Re: Spark Streaming with Kafka, building project with 'sbt assembly' is extremely slow

Posted by Aris <ar...@gmail.com>.

Thanks for answering Daniil -

I have SBT version 0.13.5, is that an old version? Seems pretty up-to-date.

It turns out I figured out a way around this entire problem: just use 'sbt
package', and when using bin/spark-submit, pass it the "--jars" option and
GIVE IT ALL THE JARS from the local iv2 cache.

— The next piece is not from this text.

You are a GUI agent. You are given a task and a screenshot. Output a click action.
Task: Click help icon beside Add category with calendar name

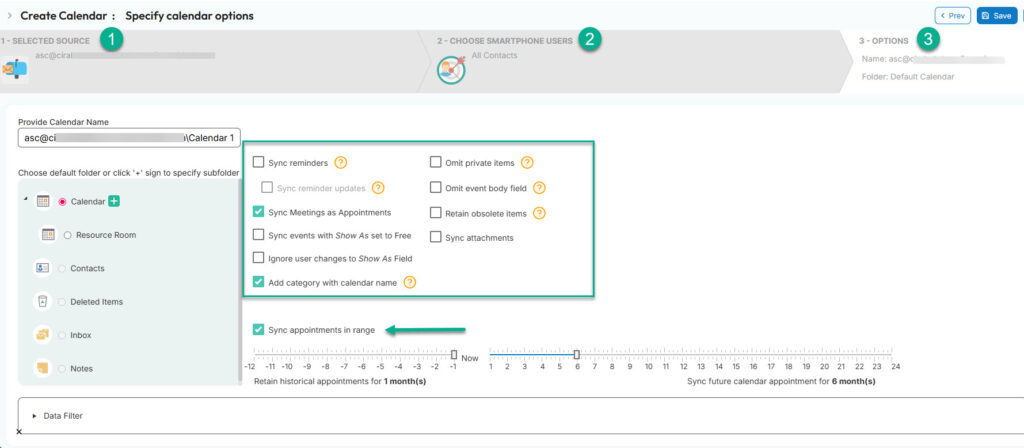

Pretty inelegant, but at
least I am able to develop, and when I want to make a super JAR with sbt
assembly I can use the stupidly slow method.

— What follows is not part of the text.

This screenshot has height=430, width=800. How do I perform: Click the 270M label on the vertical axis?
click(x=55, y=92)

Here is the important snippet for grabbing all the JARs for the local cache
of ivy2 :

 --jars $(find ~/.ivy2/cache/ -iname *.jar | tr '\n' ,)

Here's the entire running command  -

bin/spark-submit --master local[*] --jars $(find /home/data/.ivy2/cache/
-iname *.jar | tr '\n' ,) --class KafkaStreamConsumer
~/code_host/data/scala/streamingKafka/target/scala-2.10/streamingkafka_2.10-1.0.jar
node1:2181 my-consumer-group aris-topic 1

This is fairly bad, but it works around sbt assembly being incredibly slow


On Tue, Sep 2, 2014 at 2:13 PM, Daniil Osipov <da...@shazam.com>
wrote:

> What version of sbt are you using? There is a bug in early version of 0.13
> that causes assembly to be extremely slow - make sure you're using the
> latest one.
>
>
> On Fri, Aug 29, 2014 at 1:30 PM, Aris <> wrote:
>
>> Hi folks,
>>
>> I am trying to use Kafka with Spark Streaming, and it appears I cannot do
>> the normal 'sbt package' as I do with other Spark applications, such as
>> Spark alone or Spark with MLlib. I learned I have to build with the
>> sbt-assembly plugin.
>>
>> OK, so here is my build.sbt file for my extremely simple test Kafka/Spark
>> Streaming project. It Takes almost 30 minutes to build! This is a Centos
>> Linux machine on SSDs with 4GB of RAM, it's never been slow for me. To
>> compare, sbt assembly for the entire Spark project itself takes less than
>> 10 minutes.
>>
>> At the bottom of this file I am trying to play with 'cacheOutput'
>> options, because I read online that maybe I am calculating SHA-1 for all
>> the *.class files in this super JAR.
>>
>> I also copied the mergeStrategy from Spark contributor TD Spark Streaming
>> tutorial from Spark Summit 2014.
>>
>> Again, is there some better way to build this JAR file, just using sbt
>> package? This is process is working, but very slow.
>>
>> Any help with speeding up this compilation is really appreciated!!
>>
>> Aris
>>
>> -----------------------------------------
>>
>> import AssemblyKeys._ // put this at the top of the file
>>
>> name := "streamingKafka"
>>
>> version := "1.0"
>>
>> scalaVersion := "2.10.4"
>>
>> libraryDependencies ++= Seq(
>>   "org.apache.spark" %% "spark-core" % "1.0.1" % "provided",
>>   "org.apache.spark" %% "spark-streaming" % "1.0.1" % "provided",
>>   "org.apache.spark" %% "spark-streaming-kafka" % "1.0.1"
>> )
>>
>> assemblySettings
>>
>> jarName in assembly := "streamingkafka-assembly.jar"
>>
>> mergeStrategy in assembly := {
>>   case m if m.toLowerCase.endsWith("manifest.mf")          =>
>> MergeStrategy.discard
>>   case m if m.toLowerCase.matches("meta-inf.*\\.sf$")      =>
>> MergeStrategy.discard
>>   case "log4j.properties"                                  =>
>> MergeStrategy.discard
>>   case m if m.toLowerCase.startsWith("meta-inf/services/") =>
>> MergeStrategy.filterDistinctLines
>>   case "reference.conf"                                    =>
>> MergeStrategy.concat
>>   case _                                                   =>
>> MergeStrategy.first
>> }
>>
>> assemblyOption in assembly ~= { _.copy(cacheOutput = false) }
>>
>>
>